Copy out all the items below with every "GUI agent" changed to "screen assistant", leaving everything else untouched.

— begin The input —

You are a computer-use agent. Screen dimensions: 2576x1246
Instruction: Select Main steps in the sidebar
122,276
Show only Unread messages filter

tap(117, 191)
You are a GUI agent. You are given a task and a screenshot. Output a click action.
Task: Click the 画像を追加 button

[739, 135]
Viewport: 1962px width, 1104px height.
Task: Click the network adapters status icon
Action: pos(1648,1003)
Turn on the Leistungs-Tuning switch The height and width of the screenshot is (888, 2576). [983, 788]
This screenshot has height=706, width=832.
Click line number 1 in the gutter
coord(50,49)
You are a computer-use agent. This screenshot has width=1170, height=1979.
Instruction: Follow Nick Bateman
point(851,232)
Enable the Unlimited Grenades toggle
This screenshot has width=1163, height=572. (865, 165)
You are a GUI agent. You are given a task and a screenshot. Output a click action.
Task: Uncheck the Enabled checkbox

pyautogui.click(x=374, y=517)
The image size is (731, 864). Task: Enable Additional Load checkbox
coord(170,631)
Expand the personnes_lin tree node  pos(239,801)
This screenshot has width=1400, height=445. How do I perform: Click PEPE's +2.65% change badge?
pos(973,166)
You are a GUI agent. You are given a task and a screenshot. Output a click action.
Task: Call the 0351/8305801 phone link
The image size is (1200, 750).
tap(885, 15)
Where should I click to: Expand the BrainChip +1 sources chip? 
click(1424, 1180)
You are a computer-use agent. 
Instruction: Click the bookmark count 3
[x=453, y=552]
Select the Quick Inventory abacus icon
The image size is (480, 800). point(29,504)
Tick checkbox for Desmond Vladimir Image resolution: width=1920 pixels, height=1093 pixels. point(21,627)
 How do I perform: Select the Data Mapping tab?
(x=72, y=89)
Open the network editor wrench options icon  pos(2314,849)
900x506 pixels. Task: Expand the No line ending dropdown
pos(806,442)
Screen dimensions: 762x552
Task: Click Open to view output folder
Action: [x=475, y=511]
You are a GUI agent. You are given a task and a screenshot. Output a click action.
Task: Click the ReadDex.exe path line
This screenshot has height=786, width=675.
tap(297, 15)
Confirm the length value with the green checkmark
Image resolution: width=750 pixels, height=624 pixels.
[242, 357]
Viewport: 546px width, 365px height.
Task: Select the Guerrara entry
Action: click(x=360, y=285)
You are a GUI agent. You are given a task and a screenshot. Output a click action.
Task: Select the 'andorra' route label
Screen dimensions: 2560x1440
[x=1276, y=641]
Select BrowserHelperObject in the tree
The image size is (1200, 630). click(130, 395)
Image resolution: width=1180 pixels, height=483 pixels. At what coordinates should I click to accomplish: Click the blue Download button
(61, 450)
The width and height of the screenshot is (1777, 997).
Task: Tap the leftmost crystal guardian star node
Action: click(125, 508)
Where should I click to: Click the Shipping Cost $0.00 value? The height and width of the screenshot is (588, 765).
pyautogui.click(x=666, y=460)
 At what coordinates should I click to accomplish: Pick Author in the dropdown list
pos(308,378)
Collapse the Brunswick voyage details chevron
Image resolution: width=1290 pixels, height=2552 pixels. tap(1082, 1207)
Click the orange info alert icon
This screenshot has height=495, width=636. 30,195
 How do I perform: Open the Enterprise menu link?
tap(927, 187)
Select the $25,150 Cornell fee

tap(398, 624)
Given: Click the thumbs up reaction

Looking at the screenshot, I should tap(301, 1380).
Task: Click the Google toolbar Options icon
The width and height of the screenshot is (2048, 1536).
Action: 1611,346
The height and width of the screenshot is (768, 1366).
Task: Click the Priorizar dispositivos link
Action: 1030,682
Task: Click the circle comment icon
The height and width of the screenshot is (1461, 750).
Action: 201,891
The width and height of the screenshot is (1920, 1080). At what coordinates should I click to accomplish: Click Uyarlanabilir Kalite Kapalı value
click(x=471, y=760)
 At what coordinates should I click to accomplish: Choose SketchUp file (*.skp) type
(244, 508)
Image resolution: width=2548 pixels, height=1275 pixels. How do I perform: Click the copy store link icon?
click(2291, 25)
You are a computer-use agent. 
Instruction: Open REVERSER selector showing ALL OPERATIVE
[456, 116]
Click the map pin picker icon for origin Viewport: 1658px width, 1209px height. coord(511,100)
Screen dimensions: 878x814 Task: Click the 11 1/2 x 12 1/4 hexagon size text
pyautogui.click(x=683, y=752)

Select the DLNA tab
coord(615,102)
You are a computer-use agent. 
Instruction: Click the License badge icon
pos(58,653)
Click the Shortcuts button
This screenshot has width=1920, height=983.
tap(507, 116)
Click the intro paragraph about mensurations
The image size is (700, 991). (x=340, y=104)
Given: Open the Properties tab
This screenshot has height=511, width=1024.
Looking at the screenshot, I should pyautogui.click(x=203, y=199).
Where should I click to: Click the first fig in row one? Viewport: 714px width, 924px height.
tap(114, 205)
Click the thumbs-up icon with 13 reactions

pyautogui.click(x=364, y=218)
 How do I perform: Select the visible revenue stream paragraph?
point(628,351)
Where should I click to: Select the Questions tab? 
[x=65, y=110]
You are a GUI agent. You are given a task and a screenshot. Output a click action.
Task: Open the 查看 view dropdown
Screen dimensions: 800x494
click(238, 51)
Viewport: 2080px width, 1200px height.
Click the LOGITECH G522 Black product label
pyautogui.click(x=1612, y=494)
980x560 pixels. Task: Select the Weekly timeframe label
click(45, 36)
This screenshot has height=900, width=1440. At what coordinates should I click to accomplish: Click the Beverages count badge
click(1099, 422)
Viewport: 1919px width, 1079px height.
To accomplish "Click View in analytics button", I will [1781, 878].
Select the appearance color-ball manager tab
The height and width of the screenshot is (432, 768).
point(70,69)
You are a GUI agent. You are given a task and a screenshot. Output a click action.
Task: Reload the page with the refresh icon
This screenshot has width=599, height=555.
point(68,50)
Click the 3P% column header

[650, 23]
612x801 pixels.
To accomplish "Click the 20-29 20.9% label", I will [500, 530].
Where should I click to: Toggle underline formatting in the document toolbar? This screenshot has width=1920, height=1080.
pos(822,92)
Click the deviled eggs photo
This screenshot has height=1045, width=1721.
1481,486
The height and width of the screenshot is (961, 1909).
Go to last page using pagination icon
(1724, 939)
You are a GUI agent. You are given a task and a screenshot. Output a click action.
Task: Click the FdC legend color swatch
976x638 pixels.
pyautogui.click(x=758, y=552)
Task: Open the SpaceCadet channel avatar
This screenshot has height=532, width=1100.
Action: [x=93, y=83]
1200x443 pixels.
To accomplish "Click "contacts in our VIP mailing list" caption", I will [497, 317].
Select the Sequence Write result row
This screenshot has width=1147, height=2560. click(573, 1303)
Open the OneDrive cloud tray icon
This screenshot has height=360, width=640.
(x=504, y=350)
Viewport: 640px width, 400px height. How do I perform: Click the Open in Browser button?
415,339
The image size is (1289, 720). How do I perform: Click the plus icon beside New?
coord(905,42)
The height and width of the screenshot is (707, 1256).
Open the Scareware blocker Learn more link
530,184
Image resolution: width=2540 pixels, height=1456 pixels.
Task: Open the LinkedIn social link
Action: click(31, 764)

— end The input —

Answer in full:
You are a computer-use agent. Screen dimensions: 2576x1246
Instruction: Select Main steps in the sidebar
122,276
Show only Unread messages filter

tap(117, 191)
You are a screen assistant. You are given a task and a screenshot. Output a click action.
Task: Click the 画像を追加 button

[739, 135]
Viewport: 1962px width, 1104px height.
Task: Click the network adapters status icon
Action: pos(1648,1003)
Turn on the Leistungs-Tuning switch The height and width of the screenshot is (888, 2576). [983, 788]
This screenshot has height=706, width=832.
Click line number 1 in the gutter
coord(50,49)
You are a computer-use agent. This screenshot has width=1170, height=1979.
Instruction: Follow Nick Bateman
point(851,232)
Enable the Unlimited Grenades toggle
This screenshot has width=1163, height=572. (865, 165)
You are a screen assistant. You are given a task and a screenshot. Output a click action.
Task: Uncheck the Enabled checkbox

pyautogui.click(x=374, y=517)
The image size is (731, 864). Task: Enable Additional Load checkbox
coord(170,631)
Expand the personnes_lin tree node  pos(239,801)
This screenshot has width=1400, height=445. How do I perform: Click PEPE's +2.65% change badge?
pos(973,166)
You are a screen assistant. You are given a task and a screenshot. Output a click action.
Task: Call the 0351/8305801 phone link
The image size is (1200, 750).
tap(885, 15)
Where should I click to: Expand the BrainChip +1 sources chip? 
click(1424, 1180)
You are a computer-use agent. 
Instruction: Click the bookmark count 3
[x=453, y=552]
Select the Quick Inventory abacus icon
The image size is (480, 800). point(29,504)
Tick checkbox for Desmond Vladimir Image resolution: width=1920 pixels, height=1093 pixels. point(21,627)
 How do I perform: Select the Data Mapping tab?
(x=72, y=89)
Open the network editor wrench options icon  pos(2314,849)
900x506 pixels. Task: Expand the No line ending dropdown
pos(806,442)
Screen dimensions: 762x552
Task: Click Open to view output folder
Action: [x=475, y=511]
You are a screen assistant. You are given a task and a screenshot. Output a click action.
Task: Click the ReadDex.exe path line
This screenshot has height=786, width=675.
tap(297, 15)
Confirm the length value with the green checkmark
Image resolution: width=750 pixels, height=624 pixels.
[242, 357]
Viewport: 546px width, 365px height.
Task: Select the Guerrara entry
Action: click(x=360, y=285)
You are a screen assistant. You are given a task and a screenshot. Output a click action.
Task: Select the 'andorra' route label
Screen dimensions: 2560x1440
[x=1276, y=641]
Select BrowserHelperObject in the tree
The image size is (1200, 630). click(130, 395)
Image resolution: width=1180 pixels, height=483 pixels. At what coordinates should I click to accomplish: Click the blue Download button
(61, 450)
The width and height of the screenshot is (1777, 997).
Task: Tap the leftmost crystal guardian star node
Action: click(125, 508)
Where should I click to: Click the Shipping Cost $0.00 value? The height and width of the screenshot is (588, 765).
pyautogui.click(x=666, y=460)
 At what coordinates should I click to accomplish: Pick Author in the dropdown list
pos(308,378)
Collapse the Brunswick voyage details chevron
Image resolution: width=1290 pixels, height=2552 pixels. tap(1082, 1207)
Click the orange info alert icon
This screenshot has height=495, width=636. 30,195
 How do I perform: Open the Enterprise menu link?
tap(927, 187)
Select the $25,150 Cornell fee

tap(398, 624)
Given: Click the thumbs up reaction

Looking at the screenshot, I should tap(301, 1380).
Task: Click the Google toolbar Options icon
The width and height of the screenshot is (2048, 1536).
Action: 1611,346
The height and width of the screenshot is (768, 1366).
Task: Click the Priorizar dispositivos link
Action: 1030,682
Task: Click the circle comment icon
The height and width of the screenshot is (1461, 750).
Action: 201,891
The width and height of the screenshot is (1920, 1080). At what coordinates should I click to accomplish: Click Uyarlanabilir Kalite Kapalı value
click(x=471, y=760)
 At what coordinates should I click to accomplish: Choose SketchUp file (*.skp) type
(244, 508)
Image resolution: width=2548 pixels, height=1275 pixels. How do I perform: Click the copy store link icon?
click(2291, 25)
You are a computer-use agent. 
Instruction: Open REVERSER selector showing ALL OPERATIVE
[456, 116]
Click the map pin picker icon for origin Viewport: 1658px width, 1209px height. coord(511,100)
Screen dimensions: 878x814 Task: Click the 11 1/2 x 12 1/4 hexagon size text
pyautogui.click(x=683, y=752)

Select the DLNA tab
coord(615,102)
You are a computer-use agent. 
Instruction: Click the License badge icon
pos(58,653)
Click the Shortcuts button
This screenshot has width=1920, height=983.
tap(507, 116)
Click the intro paragraph about mensurations
The image size is (700, 991). (x=340, y=104)
Given: Open the Properties tab
This screenshot has height=511, width=1024.
Looking at the screenshot, I should pyautogui.click(x=203, y=199).
Where should I click to: Click the first fig in row one? Viewport: 714px width, 924px height.
tap(114, 205)
Click the thumbs-up icon with 13 reactions

pyautogui.click(x=364, y=218)
 How do I perform: Select the visible revenue stream paragraph?
point(628,351)
Where should I click to: Select the Questions tab? 
[x=65, y=110]
You are a screen assistant. You are given a task and a screenshot. Output a click action.
Task: Open the 查看 view dropdown
Screen dimensions: 800x494
click(238, 51)
Viewport: 2080px width, 1200px height.
Click the LOGITECH G522 Black product label
pyautogui.click(x=1612, y=494)
980x560 pixels. Task: Select the Weekly timeframe label
click(45, 36)
This screenshot has height=900, width=1440. At what coordinates should I click to accomplish: Click the Beverages count badge
click(1099, 422)
Viewport: 1919px width, 1079px height.
To accomplish "Click View in analytics button", I will [1781, 878].
Select the appearance color-ball manager tab
The height and width of the screenshot is (432, 768).
point(70,69)
You are a screen assistant. You are given a task and a screenshot. Output a click action.
Task: Reload the page with the refresh icon
This screenshot has width=599, height=555.
point(68,50)
Click the 3P% column header

[650, 23]
612x801 pixels.
To accomplish "Click the 20-29 20.9% label", I will [500, 530].
Where should I click to: Toggle underline formatting in the document toolbar? This screenshot has width=1920, height=1080.
pos(822,92)
Click the deviled eggs photo
This screenshot has height=1045, width=1721.
1481,486
The height and width of the screenshot is (961, 1909).
Go to last page using pagination icon
(1724, 939)
You are a screen assistant. You are given a task and a screenshot. Output a click action.
Task: Click the FdC legend color swatch
976x638 pixels.
pyautogui.click(x=758, y=552)
Task: Open the SpaceCadet channel avatar
This screenshot has height=532, width=1100.
Action: [x=93, y=83]
1200x443 pixels.
To accomplish "Click "contacts in our VIP mailing list" caption", I will [497, 317].
Select the Sequence Write result row
This screenshot has width=1147, height=2560. click(573, 1303)
Open the OneDrive cloud tray icon
This screenshot has height=360, width=640.
(x=504, y=350)
Viewport: 640px width, 400px height. How do I perform: Click the Open in Browser button?
415,339
The image size is (1289, 720). How do I perform: Click the plus icon beside New?
coord(905,42)
The height and width of the screenshot is (707, 1256).
Open the Scareware blocker Learn more link
530,184
Image resolution: width=2540 pixels, height=1456 pixels.
Task: Open the LinkedIn social link
Action: click(31, 764)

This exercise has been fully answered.